### What to work on
(a) In the Sri Lanka election commentary, update the part that opens with the words containing "So Sri Lanka" and closes with "the first place.", replacing "fortnight" with "month" and giving the rest unchanged.
(b) Translate this sentence from the Sri Lanka election commentary into Spanish: "So Sri Lanka goes to the polls in a little over a fortnight, swinging between an insidious ‘heaven-gate’ and a not-so-imaginary ‘hell-gate’."
(c) For each statement, say yes or no depending on whether it agrees with the Sri Lanka election commentary, and quote the words that decide it. (i) Sri Lanka goes to the polls in a little over a month. (ii) One of the candidates is described as a self-professed disciplinarian. (iii) The result of the vote is described as likely still open.

### Extract to read
──────────────────────────────
Sunday Dec 15, 2024
Thursday, 31 October 2019 02:20 - - {{hitsCtrl.values.hits}}
YOUTH: new hope – Pic by Shehan Gunasekara
WE HOLD THE TRUTH TO BE SELF-EVIDENT. That Sri Lanka is still a sovereign state despite power-hungry eyes watching us. And its people are paramount over political playbooks despite the worst efforts of its would-be despots and woeful demagogues. It should be obvious who is intended.
So Sri Lanka goes to the polls in a little over a fortnight, swinging between an insidious ‘heaven-gate’ and a not-so-imaginary ‘hell-gate’.
On the one hand, a smooth-talking possibly populist demagogue with crooked colleagues in the most corrupt high places who’s gone from young pretender to crown prince in two shakes of a clenched fist. He’s been promising peace with justice and death to the drug addicts and other denizens that his political dynasty – if not his powerful dad – created in the first place.
On the other, a hardly eloquent self-professed disciplinarian: the erstwhile strongman-bureaucrat with a long shadow reincarnated as a national saviour with a short memory as regards alleged war crimes, abductions and assassinations in a reign of State-controlled terror. He has been thumping the table with a shoe à la Nikita Khrushchev on national security while planning to liberate jailed ‘war heroes’ and ‘wrongfully imprisoned’ military intelligence operatives.
Do Colombo liberals feel like they’ve been caught between Scylla and Charybdis? Is it sandwiched by a rock and a hard place that prompts these tired or trite clichés about “Hobson’s choice” and “the lesser of the two evils”? Shall we dare essay that this is no doubt why the cycle of evil is perpetuated? And that the false dichotomy between easy good and hard bad – or is that the other way around – gives rise to more of same, business as unusual, with the usual suspects?
Even if a third force takes bit-sized chunks out of the green side, or a fourth horseman reins in his budding nemesis on a white charger (I almost said van), the result is likely sealed. And it is arguably in the medium term – in the long run (or the short, if certain grim realities transpire) we are all dead – that incremental change can creep upon this petty pace and entrenched political culture.
──────────────────────────────
### Data section

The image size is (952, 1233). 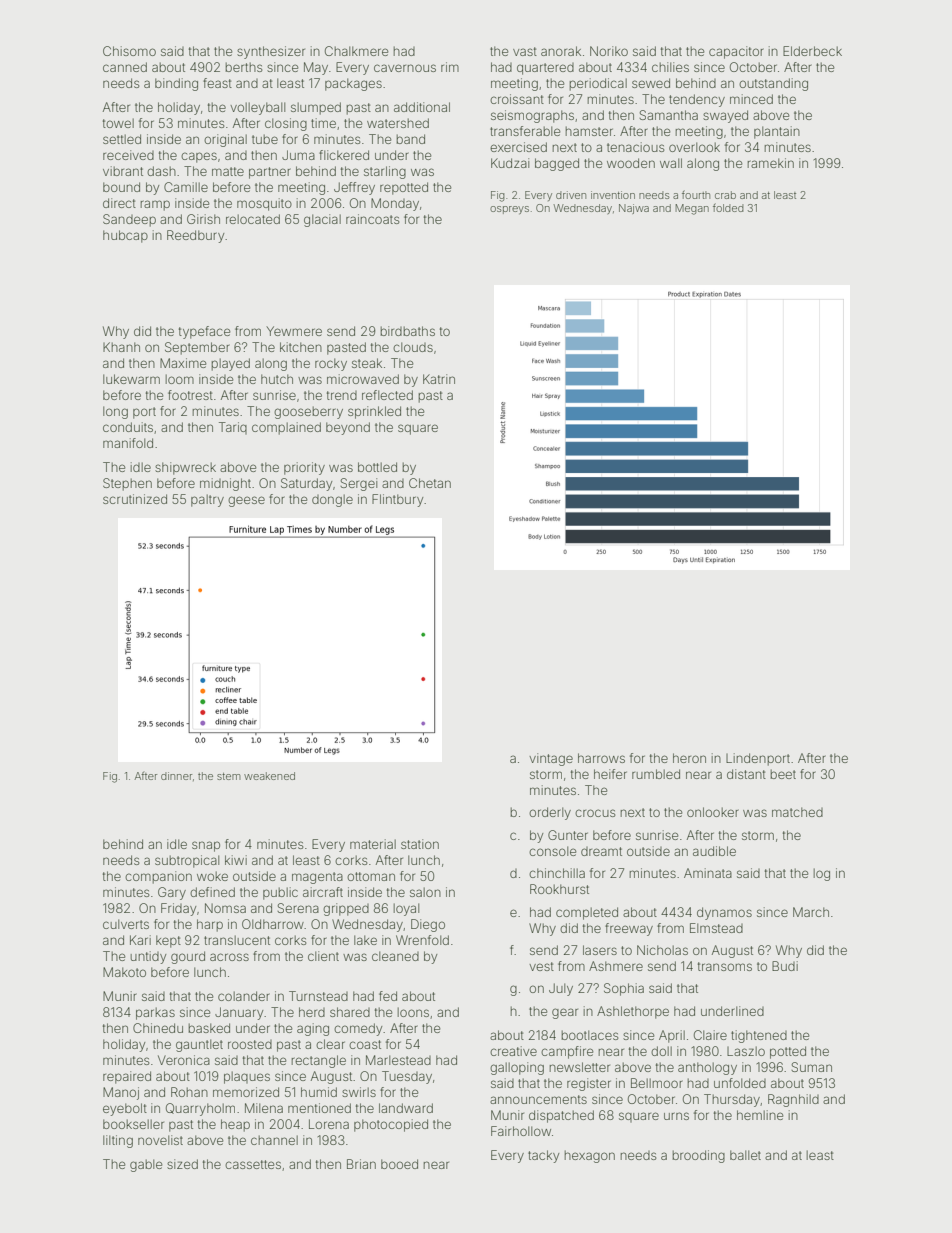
──────────────────────────────
### Answers in order
(a)
So Sri Lanka goes to the polls in a little over a month, swinging between an insidious ‘heaven-gate’ and a not-so-imaginary ‘hell-gate’.
On the one hand, a smooth-talking possibly populist demagogue with crooked colleagues in the most corrupt high places who’s gone from young pretender to crown prince in two shakes of a clenched fist. He’s been promising peace with justice and death to the drug addicts and other denizens that his political dynasty – if not his powerful dad – created in the first place.

(b) Así que Sri Lanka acude a las urnas en poco más de dos semanas, oscilando entre una insidiosa ‘puerta del cielo’ y una no tan imaginaria ‘puerta del infierno’.

(c)
(i) No: "in a little over a fortnight"
(ii) Yes: "a hardly eloquent self-professed disciplinarian"
(iii) No: "the result is likely sealed"